= INSTRUCTIONS FOR THE TASK =
Beginning at the line that contains "Click the arrow", write out every line down to the end of the records, with both ends kept and nothing added.

-*-

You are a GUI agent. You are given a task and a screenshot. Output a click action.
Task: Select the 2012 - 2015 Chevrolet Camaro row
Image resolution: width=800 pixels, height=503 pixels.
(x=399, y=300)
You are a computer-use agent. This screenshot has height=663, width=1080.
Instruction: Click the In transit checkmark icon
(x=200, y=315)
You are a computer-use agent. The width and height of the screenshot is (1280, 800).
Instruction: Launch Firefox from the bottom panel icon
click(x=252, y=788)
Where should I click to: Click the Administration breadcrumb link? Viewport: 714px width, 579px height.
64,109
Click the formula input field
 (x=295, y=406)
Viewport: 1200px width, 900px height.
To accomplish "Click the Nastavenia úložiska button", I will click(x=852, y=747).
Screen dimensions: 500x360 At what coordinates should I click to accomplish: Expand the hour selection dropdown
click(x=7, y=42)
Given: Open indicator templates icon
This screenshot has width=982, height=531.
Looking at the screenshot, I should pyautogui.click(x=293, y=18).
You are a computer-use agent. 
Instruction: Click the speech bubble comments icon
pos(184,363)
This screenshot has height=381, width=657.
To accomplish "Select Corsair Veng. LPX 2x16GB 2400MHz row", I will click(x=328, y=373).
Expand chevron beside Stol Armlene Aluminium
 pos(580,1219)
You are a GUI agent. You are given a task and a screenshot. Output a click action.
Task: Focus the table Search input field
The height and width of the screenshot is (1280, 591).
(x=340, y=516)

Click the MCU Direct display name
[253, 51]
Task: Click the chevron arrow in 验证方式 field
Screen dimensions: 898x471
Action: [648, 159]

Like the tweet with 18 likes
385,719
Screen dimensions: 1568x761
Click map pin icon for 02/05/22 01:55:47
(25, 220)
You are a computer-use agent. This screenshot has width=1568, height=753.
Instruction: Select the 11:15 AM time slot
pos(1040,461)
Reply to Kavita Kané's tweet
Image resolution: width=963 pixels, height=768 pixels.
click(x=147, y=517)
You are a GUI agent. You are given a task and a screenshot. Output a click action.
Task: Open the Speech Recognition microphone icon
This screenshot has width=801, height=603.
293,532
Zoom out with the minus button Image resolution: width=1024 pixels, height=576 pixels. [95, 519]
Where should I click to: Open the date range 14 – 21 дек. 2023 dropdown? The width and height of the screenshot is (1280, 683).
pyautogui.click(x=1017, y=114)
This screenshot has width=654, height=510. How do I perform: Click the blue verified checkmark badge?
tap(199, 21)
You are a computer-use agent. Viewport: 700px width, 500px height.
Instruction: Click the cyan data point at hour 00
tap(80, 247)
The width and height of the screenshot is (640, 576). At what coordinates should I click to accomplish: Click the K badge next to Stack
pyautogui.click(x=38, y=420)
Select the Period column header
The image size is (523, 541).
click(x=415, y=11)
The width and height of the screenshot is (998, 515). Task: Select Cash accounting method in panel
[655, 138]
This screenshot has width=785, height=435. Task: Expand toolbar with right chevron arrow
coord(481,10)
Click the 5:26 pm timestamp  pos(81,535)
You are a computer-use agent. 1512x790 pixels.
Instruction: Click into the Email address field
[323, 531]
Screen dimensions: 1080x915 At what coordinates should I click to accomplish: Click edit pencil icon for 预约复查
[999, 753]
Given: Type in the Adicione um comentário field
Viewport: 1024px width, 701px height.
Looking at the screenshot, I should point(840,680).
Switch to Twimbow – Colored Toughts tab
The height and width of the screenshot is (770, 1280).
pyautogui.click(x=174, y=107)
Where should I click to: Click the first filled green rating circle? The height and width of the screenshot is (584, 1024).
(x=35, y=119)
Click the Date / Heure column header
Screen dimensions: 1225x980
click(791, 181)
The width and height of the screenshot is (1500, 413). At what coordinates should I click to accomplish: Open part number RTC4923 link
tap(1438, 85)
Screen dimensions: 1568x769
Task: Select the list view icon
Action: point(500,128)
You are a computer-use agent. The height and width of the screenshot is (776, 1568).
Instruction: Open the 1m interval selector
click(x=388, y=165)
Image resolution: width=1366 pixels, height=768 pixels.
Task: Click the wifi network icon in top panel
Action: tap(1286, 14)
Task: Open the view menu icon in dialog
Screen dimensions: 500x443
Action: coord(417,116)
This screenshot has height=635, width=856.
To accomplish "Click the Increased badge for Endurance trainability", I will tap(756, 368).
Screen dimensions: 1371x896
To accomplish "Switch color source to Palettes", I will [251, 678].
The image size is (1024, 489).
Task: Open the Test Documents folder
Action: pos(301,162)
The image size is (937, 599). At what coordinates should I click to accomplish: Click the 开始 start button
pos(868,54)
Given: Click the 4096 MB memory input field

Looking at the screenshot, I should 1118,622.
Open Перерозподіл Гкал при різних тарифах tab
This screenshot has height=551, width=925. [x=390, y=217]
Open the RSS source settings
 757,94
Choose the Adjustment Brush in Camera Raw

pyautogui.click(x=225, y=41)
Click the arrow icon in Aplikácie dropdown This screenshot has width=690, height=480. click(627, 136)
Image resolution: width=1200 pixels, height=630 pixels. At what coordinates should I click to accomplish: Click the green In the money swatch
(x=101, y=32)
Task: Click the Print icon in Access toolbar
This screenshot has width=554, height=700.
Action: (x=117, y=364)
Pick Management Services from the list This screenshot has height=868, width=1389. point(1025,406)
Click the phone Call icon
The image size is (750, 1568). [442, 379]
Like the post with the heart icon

-*-

= RESPONSE =
Click the arrow icon in Aplikácie dropdown This screenshot has width=690, height=480. click(627, 136)
Image resolution: width=1200 pixels, height=630 pixels. At what coordinates should I click to accomplish: Click the green In the money swatch
(x=101, y=32)
Task: Click the Print icon in Access toolbar
This screenshot has width=554, height=700.
Action: (x=117, y=364)
Pick Management Services from the list This screenshot has height=868, width=1389. point(1025,406)
Click the phone Call icon
The image size is (750, 1568). [442, 379]
Like the post with the heart icon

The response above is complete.